Today is the day for the national academic aptitude test in South Korea. In North Korea, there is an entrance exam similar to that in the South, a so-called preliminary examination.

Applicants for admission to universities among senior-middle school students can get letters of recommendation to enter universities according to their test results. When applicable universities are decided for students, they should take the college-specific entrance exams.

There are four kinds of freshmen in North Korean universities: entrusted students (Uitaksaeng), employed students (Hyunjiksaeng), discharged soldiers (Jedaegunyin), and direct students (Jiktongsaeng).

Entrusted students are those who were entrusted or asked to study by a special government or military department. You can be entrusted after you work for the military, National Security Agency, United Front Department under the Workers’ Party or other especial offices for over 5 years. These kinds of departments send their experienced workers who have not yet acquired a bachelor’s degree but have good records to universities in order to promote them. They must return to their positions after graduation. These entrusted students do not need to take the preliminary examination.

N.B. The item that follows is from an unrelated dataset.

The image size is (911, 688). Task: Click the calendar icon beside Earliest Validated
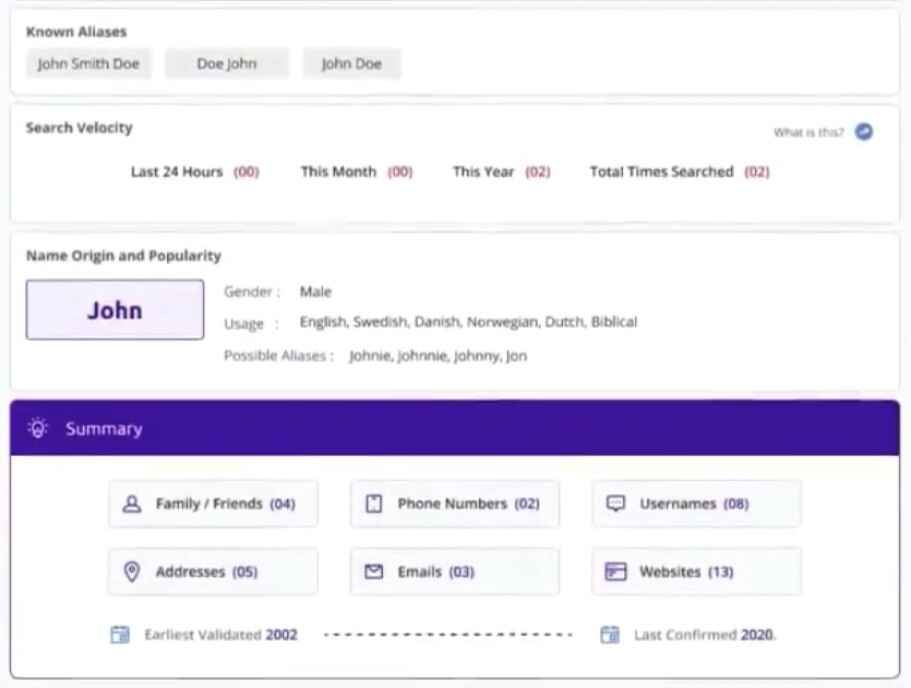click(x=120, y=635)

Employed students are those who get recommendations to study at universities from their place of employment. Discharged soldiers also have a right to enter the university after completing military service. However, they must take the preliminary examination lead by the Students’ Recruitment Department under the People’s Committee in each city, county or province. After that they can take the entrance exam.

The Students’ Recruitment Department issues letters of recommendation to students according to how they rank on the preliminary examination. For instance, the first and second top-ranking students may be recommended for Kim Il Sung University, the 3rd and 4th ranked students for Kim Chaek University of Technology, those ranking from 5 to 15 may be recommended for universities in Pyongyang, and the rest of students can get the recommendations for local universities.

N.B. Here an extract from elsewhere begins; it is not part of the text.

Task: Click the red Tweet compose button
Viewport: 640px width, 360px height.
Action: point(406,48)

Direct students are those who enter universities right after they graduate from middle school. The graduation examination for middle school counts as the preliminary exam for direct students.

Since the conscription system was adopted in North Korea in 2002, senior middle school graduates, with the exception of special middle schools such as foreign language schools or No. 1 senior-middle schools, cannot enter universities directly due to their compulsory military service.

Students all over the country take the preliminary exam on the same day, and the graduation examination is also taken on a nationally appointed day. However, graduation examinations differ among senior middle schools.

Grading the exam is handled respectively by the each local university. During this process, bribes in return for raising scores are common. The situation is the same for preliminary exams as well.

Corruption revolving around the examination process is getting more serious. The number of students recruited is determined by a regional quota system. The Education Department distributes an allocated number of letters of recommendation for universities to each middle school.

When the quota for each university is handed down to the provincial recruitment office, cities and counties compete to get more recommendation rights for top universities. This is because the more students a county sends to the universities, the more kickbacks that county will receive.

But in the end, it is evident that money and power, rather than student achievement, present a more effective means of entering universities.